TASK TO COMPLETE - Print every line of the records below word for word, leaving out the pictures.

Saved entries
******
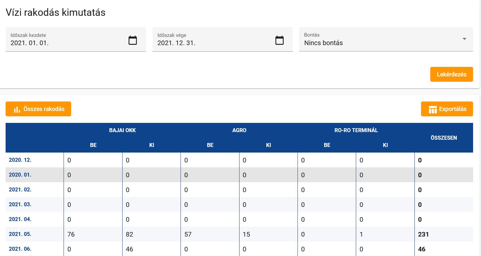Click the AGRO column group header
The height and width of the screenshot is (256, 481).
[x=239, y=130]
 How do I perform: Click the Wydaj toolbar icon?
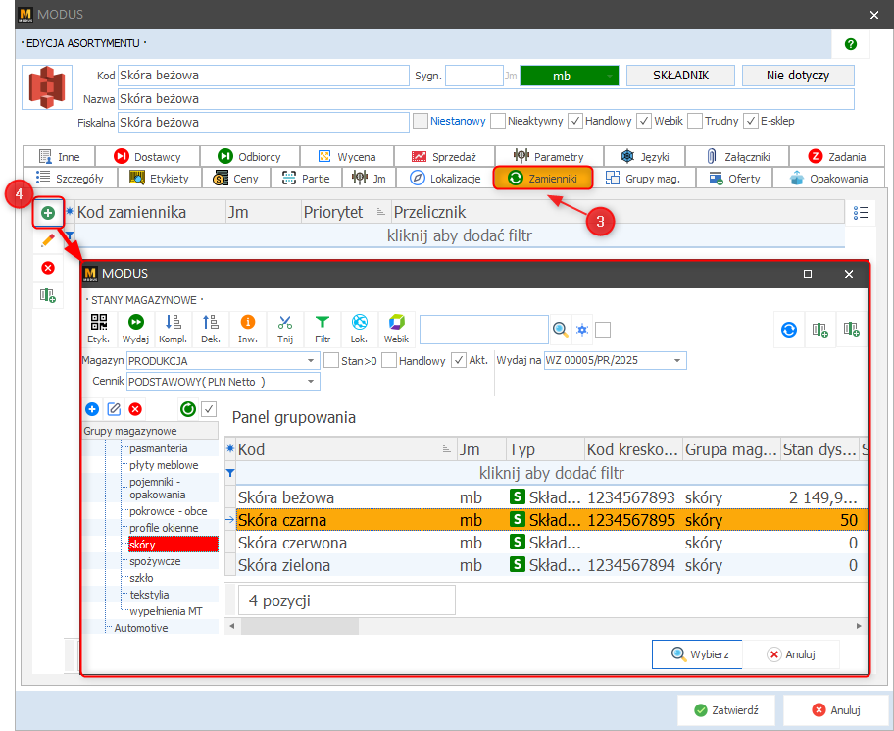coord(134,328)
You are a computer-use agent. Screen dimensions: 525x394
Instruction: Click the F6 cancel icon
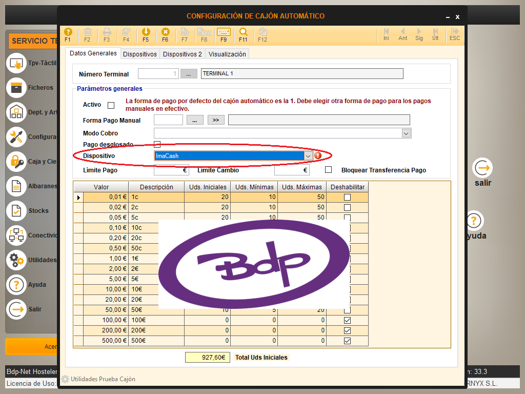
******
TASK OUTPUT -
Click the AGRO column group header
The height and width of the screenshot is (256, 481).
[x=239, y=130]
 How do I perform: Click the Wydaj toolbar icon?
coord(134,328)
You are a computer-use agent. Screen dimensions: 525x394
Instruction: Click the F6 cancel icon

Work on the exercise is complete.